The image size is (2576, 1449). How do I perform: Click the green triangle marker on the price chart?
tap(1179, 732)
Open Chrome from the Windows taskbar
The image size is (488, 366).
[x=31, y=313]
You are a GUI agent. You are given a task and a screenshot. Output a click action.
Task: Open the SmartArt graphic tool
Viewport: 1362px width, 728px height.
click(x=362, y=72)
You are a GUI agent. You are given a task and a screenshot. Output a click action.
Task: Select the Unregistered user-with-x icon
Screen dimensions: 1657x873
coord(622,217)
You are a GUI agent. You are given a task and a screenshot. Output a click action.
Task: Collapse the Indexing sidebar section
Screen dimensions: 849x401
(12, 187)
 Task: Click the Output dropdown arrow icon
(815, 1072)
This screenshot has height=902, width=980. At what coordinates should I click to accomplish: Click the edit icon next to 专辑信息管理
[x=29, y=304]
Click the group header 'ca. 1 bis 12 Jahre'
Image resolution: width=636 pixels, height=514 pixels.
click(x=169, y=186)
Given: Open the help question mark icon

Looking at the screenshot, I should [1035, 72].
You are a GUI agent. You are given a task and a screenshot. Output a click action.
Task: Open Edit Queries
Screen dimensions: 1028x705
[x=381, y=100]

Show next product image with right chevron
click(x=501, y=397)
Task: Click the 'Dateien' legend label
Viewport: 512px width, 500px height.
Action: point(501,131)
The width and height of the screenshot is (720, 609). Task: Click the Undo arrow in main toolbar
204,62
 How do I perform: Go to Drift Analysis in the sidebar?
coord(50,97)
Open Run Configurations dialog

Exercise. Print the line containing "The width and" and every line after it to the end of the records above, exactly as written, and nothing else.

Task solution.
The width and height of the screenshot is (720, 609). Task: Click the Undo arrow in main toolbar
204,62
 How do I perform: Go to Drift Analysis in the sidebar?
coord(50,97)
Open Run Configurations dialog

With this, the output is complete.